- WHAT YOU NEED TO DO
Begin at the line containing "Task: Click the + Et button" in the entries below and end at the line containing "This screenshot has height=765, width=1524."; transcribe that range exactly and nothing outside it.

- Stored items
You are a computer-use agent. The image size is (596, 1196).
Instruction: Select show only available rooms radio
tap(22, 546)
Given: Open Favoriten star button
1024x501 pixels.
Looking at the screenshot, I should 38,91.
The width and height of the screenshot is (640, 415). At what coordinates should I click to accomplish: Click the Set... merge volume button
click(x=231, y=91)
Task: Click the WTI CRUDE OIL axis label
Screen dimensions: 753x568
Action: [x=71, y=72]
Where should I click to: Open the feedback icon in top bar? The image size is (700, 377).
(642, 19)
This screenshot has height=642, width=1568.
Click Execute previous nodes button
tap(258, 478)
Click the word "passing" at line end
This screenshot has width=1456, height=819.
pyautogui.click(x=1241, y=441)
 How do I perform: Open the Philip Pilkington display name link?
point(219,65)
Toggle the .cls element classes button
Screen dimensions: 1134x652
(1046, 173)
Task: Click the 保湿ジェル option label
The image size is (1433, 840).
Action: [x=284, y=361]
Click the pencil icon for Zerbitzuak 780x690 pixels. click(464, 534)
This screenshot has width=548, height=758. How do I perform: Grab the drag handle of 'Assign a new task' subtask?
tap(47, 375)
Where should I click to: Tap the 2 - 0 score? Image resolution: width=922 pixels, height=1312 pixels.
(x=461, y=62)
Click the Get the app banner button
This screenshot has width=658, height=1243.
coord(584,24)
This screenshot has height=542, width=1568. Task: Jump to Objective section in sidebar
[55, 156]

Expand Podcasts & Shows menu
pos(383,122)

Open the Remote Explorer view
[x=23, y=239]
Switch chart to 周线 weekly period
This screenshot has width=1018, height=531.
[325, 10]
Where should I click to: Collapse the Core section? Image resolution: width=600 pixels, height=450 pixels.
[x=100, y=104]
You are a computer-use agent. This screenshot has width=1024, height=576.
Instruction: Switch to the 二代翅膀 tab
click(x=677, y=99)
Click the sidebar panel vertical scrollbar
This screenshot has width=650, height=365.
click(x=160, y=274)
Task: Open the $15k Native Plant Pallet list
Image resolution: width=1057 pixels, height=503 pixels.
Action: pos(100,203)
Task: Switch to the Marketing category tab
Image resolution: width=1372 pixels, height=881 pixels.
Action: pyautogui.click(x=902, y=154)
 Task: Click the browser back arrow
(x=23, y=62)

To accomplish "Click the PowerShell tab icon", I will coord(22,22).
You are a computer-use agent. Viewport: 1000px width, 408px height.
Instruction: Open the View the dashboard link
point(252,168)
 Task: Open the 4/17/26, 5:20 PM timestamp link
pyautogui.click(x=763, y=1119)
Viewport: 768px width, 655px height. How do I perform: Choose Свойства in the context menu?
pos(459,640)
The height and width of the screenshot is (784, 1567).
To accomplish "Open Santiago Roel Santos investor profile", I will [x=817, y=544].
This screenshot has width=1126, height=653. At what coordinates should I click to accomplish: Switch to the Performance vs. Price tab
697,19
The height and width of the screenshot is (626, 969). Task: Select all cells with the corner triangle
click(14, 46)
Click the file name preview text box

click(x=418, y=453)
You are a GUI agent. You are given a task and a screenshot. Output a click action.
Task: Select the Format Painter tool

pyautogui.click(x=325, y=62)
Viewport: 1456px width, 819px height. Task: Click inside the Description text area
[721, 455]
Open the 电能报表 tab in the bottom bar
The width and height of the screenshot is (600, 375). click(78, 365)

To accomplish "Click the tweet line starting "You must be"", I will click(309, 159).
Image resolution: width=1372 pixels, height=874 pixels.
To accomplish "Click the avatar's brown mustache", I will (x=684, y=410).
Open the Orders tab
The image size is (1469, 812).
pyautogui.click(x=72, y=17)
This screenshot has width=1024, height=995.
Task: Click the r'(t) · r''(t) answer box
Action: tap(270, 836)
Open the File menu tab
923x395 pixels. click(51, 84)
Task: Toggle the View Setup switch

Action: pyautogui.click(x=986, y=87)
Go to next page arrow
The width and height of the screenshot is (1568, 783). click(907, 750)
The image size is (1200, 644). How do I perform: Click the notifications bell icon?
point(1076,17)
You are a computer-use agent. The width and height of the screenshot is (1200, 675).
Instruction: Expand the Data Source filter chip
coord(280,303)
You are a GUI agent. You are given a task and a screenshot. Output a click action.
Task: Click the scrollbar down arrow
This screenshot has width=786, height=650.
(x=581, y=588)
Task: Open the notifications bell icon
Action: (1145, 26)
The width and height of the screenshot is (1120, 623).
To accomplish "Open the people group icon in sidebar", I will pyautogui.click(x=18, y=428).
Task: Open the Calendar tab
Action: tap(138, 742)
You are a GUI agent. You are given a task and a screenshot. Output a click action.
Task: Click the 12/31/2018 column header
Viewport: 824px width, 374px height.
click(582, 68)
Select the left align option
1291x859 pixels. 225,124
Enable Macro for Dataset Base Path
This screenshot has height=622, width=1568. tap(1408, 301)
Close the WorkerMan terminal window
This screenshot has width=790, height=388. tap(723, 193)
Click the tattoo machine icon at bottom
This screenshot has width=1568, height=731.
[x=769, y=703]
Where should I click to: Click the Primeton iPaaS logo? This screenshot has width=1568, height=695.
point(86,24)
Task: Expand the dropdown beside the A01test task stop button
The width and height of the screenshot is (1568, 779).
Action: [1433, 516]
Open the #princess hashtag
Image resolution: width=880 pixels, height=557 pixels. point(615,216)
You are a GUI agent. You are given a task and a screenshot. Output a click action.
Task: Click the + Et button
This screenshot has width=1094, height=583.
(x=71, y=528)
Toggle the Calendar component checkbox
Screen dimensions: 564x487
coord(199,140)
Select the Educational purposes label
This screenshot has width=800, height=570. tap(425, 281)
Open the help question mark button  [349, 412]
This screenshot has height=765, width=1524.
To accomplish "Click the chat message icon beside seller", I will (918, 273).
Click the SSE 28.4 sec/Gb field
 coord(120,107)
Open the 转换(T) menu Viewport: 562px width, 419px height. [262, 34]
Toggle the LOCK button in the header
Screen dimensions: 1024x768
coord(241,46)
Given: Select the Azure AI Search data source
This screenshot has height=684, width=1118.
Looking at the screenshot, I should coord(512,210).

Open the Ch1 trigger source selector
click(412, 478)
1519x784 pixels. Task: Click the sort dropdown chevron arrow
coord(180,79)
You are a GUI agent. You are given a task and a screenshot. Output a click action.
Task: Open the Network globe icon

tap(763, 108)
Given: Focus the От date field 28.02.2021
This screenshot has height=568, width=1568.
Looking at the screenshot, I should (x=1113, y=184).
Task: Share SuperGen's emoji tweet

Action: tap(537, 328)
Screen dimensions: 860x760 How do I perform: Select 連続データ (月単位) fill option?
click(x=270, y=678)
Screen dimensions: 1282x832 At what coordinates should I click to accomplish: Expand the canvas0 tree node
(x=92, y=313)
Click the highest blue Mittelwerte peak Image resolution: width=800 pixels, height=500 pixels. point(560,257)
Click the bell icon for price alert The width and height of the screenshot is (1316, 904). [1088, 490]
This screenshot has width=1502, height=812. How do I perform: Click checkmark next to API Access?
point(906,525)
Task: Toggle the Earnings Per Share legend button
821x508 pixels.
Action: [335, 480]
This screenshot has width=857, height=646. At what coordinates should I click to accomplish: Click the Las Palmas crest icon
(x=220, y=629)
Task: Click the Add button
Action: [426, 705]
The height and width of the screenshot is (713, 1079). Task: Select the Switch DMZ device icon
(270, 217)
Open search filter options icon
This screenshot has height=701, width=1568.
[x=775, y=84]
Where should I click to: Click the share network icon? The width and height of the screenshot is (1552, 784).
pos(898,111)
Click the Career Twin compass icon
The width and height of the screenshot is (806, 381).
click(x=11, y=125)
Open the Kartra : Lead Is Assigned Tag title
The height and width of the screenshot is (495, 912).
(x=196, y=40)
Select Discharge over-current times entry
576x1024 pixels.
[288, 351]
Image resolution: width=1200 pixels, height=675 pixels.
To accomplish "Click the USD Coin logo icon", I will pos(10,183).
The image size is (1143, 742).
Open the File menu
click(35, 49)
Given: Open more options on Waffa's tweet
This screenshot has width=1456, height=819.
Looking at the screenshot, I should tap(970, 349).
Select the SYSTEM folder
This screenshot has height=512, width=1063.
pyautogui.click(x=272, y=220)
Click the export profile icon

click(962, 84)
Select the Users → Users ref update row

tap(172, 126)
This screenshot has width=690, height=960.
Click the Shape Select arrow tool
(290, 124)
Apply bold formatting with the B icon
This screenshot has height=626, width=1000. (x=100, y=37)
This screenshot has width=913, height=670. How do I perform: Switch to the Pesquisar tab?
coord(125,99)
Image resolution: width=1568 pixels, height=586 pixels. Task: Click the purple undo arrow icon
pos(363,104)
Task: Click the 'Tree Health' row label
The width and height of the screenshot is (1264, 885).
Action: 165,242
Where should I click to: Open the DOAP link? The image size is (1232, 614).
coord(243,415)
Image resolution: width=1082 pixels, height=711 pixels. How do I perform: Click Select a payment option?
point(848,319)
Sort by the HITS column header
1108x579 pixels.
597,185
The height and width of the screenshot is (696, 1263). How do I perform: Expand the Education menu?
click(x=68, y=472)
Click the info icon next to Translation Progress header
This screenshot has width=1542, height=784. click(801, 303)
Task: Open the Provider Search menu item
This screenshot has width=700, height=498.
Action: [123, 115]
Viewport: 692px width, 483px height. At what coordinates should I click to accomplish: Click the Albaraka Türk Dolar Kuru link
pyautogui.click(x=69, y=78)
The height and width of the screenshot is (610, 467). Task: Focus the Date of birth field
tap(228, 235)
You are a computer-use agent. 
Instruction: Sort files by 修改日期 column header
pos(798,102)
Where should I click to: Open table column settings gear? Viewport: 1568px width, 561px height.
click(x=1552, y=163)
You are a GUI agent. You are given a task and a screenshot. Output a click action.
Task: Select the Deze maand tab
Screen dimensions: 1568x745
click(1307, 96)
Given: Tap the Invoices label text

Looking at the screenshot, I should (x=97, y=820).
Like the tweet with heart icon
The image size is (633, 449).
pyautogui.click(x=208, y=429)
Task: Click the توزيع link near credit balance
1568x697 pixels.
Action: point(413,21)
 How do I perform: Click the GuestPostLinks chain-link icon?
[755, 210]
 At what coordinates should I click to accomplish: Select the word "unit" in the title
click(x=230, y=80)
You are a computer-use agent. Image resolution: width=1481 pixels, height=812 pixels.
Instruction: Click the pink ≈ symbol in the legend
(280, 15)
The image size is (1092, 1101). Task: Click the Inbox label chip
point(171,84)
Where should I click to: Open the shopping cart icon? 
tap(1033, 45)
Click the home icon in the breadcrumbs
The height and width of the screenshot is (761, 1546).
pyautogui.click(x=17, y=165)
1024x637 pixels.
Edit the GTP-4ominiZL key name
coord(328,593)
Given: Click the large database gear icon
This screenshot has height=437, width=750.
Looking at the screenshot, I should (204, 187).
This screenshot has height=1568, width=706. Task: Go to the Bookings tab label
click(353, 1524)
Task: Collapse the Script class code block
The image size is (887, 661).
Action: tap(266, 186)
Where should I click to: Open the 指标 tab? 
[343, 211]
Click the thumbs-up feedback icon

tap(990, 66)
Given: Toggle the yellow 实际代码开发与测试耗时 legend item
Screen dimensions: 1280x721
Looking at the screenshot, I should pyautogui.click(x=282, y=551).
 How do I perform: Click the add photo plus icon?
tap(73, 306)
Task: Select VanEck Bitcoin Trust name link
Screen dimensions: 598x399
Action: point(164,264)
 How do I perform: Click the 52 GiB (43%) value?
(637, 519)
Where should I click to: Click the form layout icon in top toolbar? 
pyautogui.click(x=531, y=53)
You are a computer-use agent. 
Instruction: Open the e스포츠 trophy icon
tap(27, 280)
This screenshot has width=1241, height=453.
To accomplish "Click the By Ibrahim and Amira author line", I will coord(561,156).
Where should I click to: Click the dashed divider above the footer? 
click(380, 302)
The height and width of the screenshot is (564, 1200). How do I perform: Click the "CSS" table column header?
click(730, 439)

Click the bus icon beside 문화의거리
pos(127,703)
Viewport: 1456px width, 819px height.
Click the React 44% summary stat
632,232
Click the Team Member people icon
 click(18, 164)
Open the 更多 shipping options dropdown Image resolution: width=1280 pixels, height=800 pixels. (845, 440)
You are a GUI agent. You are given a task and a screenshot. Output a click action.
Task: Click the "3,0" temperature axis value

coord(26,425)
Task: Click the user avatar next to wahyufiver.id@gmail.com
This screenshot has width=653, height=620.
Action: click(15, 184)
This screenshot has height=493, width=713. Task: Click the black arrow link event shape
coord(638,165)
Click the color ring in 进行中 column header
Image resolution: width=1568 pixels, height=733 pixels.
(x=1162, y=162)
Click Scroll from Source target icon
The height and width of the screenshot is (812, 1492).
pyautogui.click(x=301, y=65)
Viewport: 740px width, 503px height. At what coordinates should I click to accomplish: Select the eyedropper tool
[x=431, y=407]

- RESPONSE AREA
Task: Click the + Et button
This screenshot has width=1094, height=583.
(x=71, y=528)
Toggle the Calendar component checkbox
Screen dimensions: 564x487
coord(199,140)
Select the Educational purposes label
This screenshot has width=800, height=570. tap(425, 281)
Open the help question mark button  [349, 412]
This screenshot has height=765, width=1524.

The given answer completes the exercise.